Quick Links

Re: Zedstore - compressed in-core columnar storage

From:	Ashwin Agrawal <aagrawal(at)pivotal(dot)io>
To:	PostgreSQL mailing lists <pgsql-hackers(at)postgresql(dot)org>
Subject:	Re: Zedstore - compressed in-core columnar storage
Date:	2019-05-23 00:07:45
Message-ID:	CALfoeiuuLe12PuQ=zvM_L7B5qegBqGHYENHUGbLOsjAnG=mi4A@mail.gmail.com
Views:	Whole Thread \| Raw Message \| Download mbox \| Resend email
Thread:
Lists:	pgsql-hackers

We (Heikki, me and Melanie) are continuing to build Zedstore. Wish to
share the recent additions and modifications. Attaching a patch
with the latest code. Link to github branch [1] to follow
along. The approach we have been leaning towards is to build required
functionality, get passing the test and then continue to iterate to
optimize the same. It's still work-in-progress.

Sharing the details now, as have reached our next milestone for
Zedstore. All table AM API's are implemented for Zedstore (except
compute_xid_horizon_for_tuples, seems need test for it first).

Current State:

- A new type of item added to Zedstore "Array item", to boost
compression and performance. Based on Konstantin's performance
experiments [2] and inputs from Tomas Vodra [3], this is
added. Array item holds multiple datums, with consecutive TIDs and
the same visibility information. An array item saves space compared
to multiple single items, by leaving out repetitive UNDO and TID
fields. An array item cannot mix NULLs and non-NULLs. So, those
experiments should result in improved performance now. Inserting
data via COPY creates array items currently. Code for insert has not
been modified from last time. Making singleton inserts or insert
into select, performant is still on the todo list.

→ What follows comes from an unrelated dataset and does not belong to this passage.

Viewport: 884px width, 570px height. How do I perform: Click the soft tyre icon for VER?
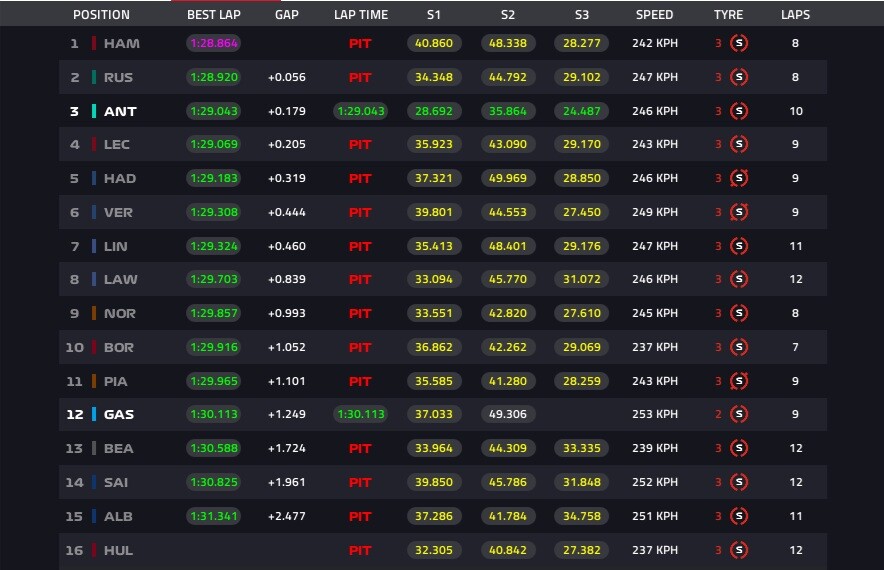click(x=739, y=212)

- Now we have a separate and dedicated meta-column btree alongside
rest of the data column btrees. This special or first btree for
meta-column is used to assign TIDs for tuples, track the UNDO
location which provides visibility information. Also, this special
btree, which always exists, helps to support zero-column tables
(which can be a result of ADD COLUMN DROP COLUMN actions as
well). Plus, having meta-data stored separately from data, helps to
get better compression ratios. And also helps to further simplify
the overall design/implementation as for deletes just need to edit
the meta-column and avoid touching the actual data btrees. Index
scans can just perform visibility checks based on this meta-column
and fetch required datums only for visible tuples. For tuple locks
also just need to access this meta-column only. Previously, every
column btree used to carry the same undo pointer. Thus visibility
check could be potentially performed, with the past layout, using
any column. But considering overall simplification new layout
provides it's fine to give up on that aspect. Having dedicated
meta-column highly simplified handling for add columns with default
and null values, as this column deterministically provides all the
TIDs present in the table, which can't be said for any other data
columns due to default or null values during add column.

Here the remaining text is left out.